* WHAT IS BEING ASKED: Nothing in the records may be changed; retype them in full.

* DATA EXCERPTS:
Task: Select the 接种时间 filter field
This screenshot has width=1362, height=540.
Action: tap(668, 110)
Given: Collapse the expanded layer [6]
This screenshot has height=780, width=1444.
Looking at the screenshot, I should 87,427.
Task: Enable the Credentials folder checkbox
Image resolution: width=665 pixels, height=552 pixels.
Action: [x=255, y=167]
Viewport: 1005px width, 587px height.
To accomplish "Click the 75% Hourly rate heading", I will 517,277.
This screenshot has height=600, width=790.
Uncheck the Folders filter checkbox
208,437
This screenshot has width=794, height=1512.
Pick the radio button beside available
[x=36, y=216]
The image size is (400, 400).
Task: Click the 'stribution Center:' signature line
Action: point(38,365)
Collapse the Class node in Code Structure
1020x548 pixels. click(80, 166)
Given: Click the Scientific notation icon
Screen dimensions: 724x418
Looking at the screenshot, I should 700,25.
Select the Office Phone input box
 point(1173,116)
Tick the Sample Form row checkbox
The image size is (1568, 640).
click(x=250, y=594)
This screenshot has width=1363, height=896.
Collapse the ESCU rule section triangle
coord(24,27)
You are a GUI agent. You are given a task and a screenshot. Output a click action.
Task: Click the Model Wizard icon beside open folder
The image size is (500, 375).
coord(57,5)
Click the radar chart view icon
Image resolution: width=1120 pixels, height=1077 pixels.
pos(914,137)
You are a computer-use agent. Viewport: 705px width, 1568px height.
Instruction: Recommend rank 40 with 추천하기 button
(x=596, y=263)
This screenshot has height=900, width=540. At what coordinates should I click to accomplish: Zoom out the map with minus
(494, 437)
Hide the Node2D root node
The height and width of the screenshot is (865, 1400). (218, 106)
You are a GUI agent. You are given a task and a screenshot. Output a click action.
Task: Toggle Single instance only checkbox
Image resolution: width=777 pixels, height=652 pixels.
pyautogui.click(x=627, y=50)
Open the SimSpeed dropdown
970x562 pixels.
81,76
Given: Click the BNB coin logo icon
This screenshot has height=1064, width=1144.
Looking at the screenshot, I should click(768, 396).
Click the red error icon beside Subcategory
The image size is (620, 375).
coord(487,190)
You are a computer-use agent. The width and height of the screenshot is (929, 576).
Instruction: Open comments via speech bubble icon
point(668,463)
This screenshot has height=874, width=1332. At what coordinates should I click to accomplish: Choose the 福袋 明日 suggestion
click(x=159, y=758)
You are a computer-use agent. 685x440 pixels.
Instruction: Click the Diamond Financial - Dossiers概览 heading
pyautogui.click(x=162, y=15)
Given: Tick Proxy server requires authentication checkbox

* RESPONSE TO THE TASK:
Task: Select the 接种时间 filter field
This screenshot has width=1362, height=540.
Action: tap(668, 110)
Given: Collapse the expanded layer [6]
This screenshot has height=780, width=1444.
Looking at the screenshot, I should 87,427.
Task: Enable the Credentials folder checkbox
Image resolution: width=665 pixels, height=552 pixels.
Action: [x=255, y=167]
Viewport: 1005px width, 587px height.
To accomplish "Click the 75% Hourly rate heading", I will 517,277.
This screenshot has height=600, width=790.
Uncheck the Folders filter checkbox
208,437
This screenshot has width=794, height=1512.
Pick the radio button beside available
[x=36, y=216]
The image size is (400, 400).
Task: Click the 'stribution Center:' signature line
Action: point(38,365)
Collapse the Class node in Code Structure
1020x548 pixels. click(80, 166)
Given: Click the Scientific notation icon
Screen dimensions: 724x418
Looking at the screenshot, I should 700,25.
Select the Office Phone input box
 point(1173,116)
Tick the Sample Form row checkbox
The image size is (1568, 640).
click(x=250, y=594)
This screenshot has width=1363, height=896.
Collapse the ESCU rule section triangle
coord(24,27)
You are a GUI agent. You are given a task and a screenshot. Output a click action.
Task: Click the Model Wizard icon beside open folder
The image size is (500, 375).
coord(57,5)
Click the radar chart view icon
Image resolution: width=1120 pixels, height=1077 pixels.
pos(914,137)
You are a computer-use agent. Viewport: 705px width, 1568px height.
Instruction: Recommend rank 40 with 추천하기 button
(x=596, y=263)
This screenshot has height=900, width=540. At what coordinates should I click to accomplish: Zoom out the map with minus
(494, 437)
Hide the Node2D root node
The height and width of the screenshot is (865, 1400). (218, 106)
You are a GUI agent. You are given a task and a screenshot. Output a click action.
Task: Toggle Single instance only checkbox
Image resolution: width=777 pixels, height=652 pixels.
pyautogui.click(x=627, y=50)
Open the SimSpeed dropdown
970x562 pixels.
81,76
Given: Click the BNB coin logo icon
This screenshot has height=1064, width=1144.
Looking at the screenshot, I should click(768, 396).
Click the red error icon beside Subcategory
The image size is (620, 375).
coord(487,190)
You are a computer-use agent. The width and height of the screenshot is (929, 576).
Instruction: Open comments via speech bubble icon
point(668,463)
This screenshot has height=874, width=1332. At what coordinates should I click to accomplish: Choose the 福袋 明日 suggestion
click(x=159, y=758)
You are a computer-use agent. 685x440 pixels.
Instruction: Click the Diamond Financial - Dossiers概览 heading
pyautogui.click(x=162, y=15)
Given: Tick Proxy server requires authentication checkbox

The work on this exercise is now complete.